There are three key scripts to run for the initial extraction, as shown below.
# Run information extraction up to a limit of 5 articles
uv run extract.py --limit 5
# Process all 12 articles
uv run extract.py
# Evaluate the module
uv run evaluate.py
# Run optimization experiment
uv run optimize.py
# Evaluate the optimized module by pointing to the locally saved file
uv run evaluate.py -m optimized_module.jsonThis outputs the new result to the file new_outputs.json, which can then be run through the evaluation
script once more to compare the results vs. the baseline.

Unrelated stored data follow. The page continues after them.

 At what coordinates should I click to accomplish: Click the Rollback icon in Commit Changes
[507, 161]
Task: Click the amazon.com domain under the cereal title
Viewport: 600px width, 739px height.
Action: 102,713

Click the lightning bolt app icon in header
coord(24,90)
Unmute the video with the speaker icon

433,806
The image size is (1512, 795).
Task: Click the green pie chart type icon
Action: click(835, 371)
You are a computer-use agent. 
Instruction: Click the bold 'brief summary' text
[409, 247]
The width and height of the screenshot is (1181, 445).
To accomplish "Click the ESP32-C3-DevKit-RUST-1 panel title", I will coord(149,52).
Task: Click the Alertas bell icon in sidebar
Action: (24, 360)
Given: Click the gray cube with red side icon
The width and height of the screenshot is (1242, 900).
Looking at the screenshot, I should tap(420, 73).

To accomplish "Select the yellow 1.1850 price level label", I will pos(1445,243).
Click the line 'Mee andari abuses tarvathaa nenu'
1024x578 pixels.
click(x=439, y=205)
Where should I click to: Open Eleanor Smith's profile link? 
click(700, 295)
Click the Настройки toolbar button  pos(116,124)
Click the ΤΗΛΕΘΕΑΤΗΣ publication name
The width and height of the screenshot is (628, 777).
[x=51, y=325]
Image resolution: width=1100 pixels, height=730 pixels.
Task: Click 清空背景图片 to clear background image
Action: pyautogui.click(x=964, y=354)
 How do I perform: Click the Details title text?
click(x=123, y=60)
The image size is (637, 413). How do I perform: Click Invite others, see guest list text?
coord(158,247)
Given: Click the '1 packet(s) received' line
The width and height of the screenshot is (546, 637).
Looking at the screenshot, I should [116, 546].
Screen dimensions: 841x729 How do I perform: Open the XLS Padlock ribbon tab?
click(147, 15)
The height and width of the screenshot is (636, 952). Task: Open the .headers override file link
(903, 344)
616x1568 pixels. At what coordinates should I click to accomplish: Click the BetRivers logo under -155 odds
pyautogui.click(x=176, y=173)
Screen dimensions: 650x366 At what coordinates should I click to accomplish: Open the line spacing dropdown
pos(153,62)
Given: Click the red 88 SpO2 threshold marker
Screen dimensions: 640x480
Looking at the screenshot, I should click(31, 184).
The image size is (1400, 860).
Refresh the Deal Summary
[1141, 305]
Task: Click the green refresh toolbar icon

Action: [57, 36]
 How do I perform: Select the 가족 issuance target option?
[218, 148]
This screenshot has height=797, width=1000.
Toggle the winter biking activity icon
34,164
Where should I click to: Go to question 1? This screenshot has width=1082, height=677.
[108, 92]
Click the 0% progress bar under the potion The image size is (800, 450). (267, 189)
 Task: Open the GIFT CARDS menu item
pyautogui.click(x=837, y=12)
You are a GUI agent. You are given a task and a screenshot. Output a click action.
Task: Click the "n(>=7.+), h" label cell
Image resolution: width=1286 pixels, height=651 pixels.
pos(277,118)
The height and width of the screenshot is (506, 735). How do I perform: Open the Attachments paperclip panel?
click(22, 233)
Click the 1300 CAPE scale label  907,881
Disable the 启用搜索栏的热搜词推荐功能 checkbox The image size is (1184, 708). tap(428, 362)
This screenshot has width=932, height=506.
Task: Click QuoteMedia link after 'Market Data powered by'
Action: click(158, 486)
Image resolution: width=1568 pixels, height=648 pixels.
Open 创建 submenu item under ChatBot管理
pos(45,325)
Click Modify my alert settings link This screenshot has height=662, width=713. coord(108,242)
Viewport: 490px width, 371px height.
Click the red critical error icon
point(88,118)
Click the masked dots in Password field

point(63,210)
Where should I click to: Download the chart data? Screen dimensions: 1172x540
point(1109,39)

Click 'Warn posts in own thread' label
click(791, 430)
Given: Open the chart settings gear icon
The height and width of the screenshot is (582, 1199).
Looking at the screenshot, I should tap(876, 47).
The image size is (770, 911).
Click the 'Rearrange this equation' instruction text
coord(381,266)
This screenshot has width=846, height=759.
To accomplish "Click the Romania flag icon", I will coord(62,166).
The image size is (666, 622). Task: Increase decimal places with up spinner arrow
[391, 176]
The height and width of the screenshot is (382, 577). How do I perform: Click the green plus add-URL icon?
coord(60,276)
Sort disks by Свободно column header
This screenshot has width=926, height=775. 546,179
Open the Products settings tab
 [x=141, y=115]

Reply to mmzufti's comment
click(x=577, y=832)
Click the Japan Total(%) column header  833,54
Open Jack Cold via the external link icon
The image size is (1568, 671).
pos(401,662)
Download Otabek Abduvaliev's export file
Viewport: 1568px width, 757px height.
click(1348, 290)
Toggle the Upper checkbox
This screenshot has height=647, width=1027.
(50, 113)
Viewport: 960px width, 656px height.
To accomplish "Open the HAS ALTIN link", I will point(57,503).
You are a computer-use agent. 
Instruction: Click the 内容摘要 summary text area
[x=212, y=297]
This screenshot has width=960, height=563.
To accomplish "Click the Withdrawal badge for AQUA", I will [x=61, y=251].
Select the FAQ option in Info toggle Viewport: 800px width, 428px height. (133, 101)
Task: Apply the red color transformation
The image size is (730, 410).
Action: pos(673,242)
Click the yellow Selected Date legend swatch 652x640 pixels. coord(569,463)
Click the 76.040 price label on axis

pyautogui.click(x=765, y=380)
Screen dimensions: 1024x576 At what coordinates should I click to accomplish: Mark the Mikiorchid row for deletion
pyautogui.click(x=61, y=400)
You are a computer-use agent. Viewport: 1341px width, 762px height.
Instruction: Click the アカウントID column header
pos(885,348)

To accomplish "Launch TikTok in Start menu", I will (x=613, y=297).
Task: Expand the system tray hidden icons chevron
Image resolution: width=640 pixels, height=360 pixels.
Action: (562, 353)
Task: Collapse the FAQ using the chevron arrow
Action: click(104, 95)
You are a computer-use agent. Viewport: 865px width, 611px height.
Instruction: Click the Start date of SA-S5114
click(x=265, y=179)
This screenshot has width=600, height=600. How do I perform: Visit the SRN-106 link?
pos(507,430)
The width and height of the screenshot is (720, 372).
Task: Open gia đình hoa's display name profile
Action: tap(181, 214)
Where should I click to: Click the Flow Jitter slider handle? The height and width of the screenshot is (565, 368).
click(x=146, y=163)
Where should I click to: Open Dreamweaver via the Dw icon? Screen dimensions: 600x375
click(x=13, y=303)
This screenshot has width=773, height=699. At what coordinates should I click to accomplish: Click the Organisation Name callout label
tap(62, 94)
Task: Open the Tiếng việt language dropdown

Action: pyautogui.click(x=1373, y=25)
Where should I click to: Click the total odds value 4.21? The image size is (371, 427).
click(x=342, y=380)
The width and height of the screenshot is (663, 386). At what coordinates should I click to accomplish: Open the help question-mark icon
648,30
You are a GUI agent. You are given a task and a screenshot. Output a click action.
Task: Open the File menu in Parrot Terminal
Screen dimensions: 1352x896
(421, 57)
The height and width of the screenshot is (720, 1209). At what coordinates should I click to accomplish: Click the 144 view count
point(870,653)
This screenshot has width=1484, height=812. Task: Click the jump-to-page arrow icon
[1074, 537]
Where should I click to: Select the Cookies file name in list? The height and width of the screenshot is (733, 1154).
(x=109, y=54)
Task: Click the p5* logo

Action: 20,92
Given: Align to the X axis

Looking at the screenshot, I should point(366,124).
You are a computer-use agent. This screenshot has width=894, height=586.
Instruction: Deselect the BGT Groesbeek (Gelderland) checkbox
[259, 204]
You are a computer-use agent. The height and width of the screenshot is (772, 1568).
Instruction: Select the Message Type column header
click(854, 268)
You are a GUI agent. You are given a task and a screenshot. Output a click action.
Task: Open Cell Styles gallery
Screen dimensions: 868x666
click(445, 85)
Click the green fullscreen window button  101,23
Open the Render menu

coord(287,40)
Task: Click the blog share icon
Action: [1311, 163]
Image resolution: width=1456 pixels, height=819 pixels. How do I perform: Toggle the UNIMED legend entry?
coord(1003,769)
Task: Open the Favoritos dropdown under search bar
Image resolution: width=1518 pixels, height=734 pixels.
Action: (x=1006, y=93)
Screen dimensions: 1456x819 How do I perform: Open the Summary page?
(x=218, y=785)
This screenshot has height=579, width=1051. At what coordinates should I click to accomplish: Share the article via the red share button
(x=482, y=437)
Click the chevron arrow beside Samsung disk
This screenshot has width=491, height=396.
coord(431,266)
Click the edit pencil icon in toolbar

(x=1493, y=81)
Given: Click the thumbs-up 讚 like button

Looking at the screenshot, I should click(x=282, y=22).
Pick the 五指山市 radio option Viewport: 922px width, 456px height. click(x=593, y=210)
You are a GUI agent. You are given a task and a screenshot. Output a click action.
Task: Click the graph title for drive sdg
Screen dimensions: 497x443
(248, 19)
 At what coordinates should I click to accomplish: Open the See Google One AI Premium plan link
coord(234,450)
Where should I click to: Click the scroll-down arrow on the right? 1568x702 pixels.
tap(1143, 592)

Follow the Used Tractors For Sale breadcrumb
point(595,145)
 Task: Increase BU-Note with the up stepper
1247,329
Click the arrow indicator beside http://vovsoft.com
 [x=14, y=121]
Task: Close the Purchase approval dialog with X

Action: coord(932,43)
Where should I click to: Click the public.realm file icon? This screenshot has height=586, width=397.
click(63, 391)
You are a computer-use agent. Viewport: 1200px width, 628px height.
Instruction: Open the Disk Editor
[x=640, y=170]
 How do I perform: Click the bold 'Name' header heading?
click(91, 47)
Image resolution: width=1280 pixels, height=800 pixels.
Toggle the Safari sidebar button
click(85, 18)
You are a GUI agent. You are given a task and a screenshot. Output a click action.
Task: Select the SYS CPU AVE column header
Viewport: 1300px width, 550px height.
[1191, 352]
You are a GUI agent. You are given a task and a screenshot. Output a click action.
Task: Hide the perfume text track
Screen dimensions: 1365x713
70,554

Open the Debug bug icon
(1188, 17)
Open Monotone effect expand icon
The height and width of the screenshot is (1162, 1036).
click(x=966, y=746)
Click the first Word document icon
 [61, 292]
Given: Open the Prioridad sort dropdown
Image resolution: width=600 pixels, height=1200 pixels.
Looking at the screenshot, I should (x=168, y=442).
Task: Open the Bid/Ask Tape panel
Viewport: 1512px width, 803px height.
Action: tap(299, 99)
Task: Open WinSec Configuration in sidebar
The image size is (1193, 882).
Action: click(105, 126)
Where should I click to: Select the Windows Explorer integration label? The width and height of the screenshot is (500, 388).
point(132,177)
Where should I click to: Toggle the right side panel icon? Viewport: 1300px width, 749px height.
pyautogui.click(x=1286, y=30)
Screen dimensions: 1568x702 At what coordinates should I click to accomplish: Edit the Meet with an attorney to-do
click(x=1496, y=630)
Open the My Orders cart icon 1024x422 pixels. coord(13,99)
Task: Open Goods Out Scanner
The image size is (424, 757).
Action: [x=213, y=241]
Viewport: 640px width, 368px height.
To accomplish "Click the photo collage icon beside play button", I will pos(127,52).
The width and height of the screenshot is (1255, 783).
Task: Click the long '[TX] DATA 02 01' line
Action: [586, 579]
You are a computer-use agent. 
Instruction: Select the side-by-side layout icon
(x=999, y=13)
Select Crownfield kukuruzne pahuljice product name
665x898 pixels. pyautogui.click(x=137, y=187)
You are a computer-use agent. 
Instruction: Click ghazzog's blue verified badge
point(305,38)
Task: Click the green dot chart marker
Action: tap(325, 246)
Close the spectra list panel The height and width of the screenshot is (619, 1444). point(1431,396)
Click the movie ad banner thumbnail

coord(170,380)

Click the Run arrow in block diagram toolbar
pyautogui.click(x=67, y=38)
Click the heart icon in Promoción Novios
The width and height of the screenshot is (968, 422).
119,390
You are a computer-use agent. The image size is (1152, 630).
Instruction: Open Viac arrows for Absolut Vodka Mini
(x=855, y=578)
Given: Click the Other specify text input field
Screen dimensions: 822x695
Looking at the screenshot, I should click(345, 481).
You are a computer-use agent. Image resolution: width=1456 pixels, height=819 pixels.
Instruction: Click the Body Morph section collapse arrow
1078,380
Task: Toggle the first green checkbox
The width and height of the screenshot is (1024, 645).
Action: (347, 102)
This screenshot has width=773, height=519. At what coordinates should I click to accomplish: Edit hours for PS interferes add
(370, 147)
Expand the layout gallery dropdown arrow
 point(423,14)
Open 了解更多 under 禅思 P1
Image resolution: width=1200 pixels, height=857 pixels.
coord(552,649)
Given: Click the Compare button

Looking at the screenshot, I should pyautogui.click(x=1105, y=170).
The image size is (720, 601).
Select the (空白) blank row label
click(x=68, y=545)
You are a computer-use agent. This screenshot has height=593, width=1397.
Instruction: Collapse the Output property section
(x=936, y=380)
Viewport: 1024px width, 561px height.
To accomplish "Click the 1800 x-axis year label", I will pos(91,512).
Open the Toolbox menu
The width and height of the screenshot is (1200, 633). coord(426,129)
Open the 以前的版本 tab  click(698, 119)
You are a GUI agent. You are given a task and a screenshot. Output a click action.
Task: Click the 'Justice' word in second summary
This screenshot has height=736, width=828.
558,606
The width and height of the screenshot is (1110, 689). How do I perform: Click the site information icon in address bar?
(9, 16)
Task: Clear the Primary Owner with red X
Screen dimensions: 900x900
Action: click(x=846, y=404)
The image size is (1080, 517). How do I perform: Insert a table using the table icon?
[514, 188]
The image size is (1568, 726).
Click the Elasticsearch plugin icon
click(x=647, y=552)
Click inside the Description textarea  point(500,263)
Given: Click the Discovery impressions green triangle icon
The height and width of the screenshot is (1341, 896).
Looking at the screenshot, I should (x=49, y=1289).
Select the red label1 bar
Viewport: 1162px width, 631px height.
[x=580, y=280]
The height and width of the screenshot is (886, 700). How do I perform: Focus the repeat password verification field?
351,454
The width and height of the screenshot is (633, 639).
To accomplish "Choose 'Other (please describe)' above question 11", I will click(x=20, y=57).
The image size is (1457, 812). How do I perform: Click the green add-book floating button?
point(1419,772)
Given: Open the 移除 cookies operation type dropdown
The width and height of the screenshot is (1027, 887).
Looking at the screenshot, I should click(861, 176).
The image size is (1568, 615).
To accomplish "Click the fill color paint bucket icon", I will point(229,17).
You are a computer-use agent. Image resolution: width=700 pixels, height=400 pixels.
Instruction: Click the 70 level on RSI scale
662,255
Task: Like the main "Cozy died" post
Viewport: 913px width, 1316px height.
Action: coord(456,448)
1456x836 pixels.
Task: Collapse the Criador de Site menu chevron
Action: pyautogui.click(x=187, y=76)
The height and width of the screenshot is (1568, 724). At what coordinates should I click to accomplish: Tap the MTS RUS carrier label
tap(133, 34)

Depending on the type of optimizer used
and the LM, your mileage may vary.
Financial news contains valuable structured information, but it's buried in unstructured text.
The data for this exercise is in the file data/articles.json.
Consider the following example:
"Australia's Newcrest Mining has closed the acquisition of Pretium Resources, which owns the Brucejack mine... for $2.8bn (C$3.5bn)..."
We want to extract the following fields:
- Type: Acquisition
- Parent Company: Newcrest Mining
- Child Company: Pretium Resources
- Deal Amount: 2.8 billion
- Currency: USD
We can do this using a DSPy pipeline that has two stages:
- Classification: Is this article about a "merger", "acquisition", or "other" (e.g., failed acquisition)?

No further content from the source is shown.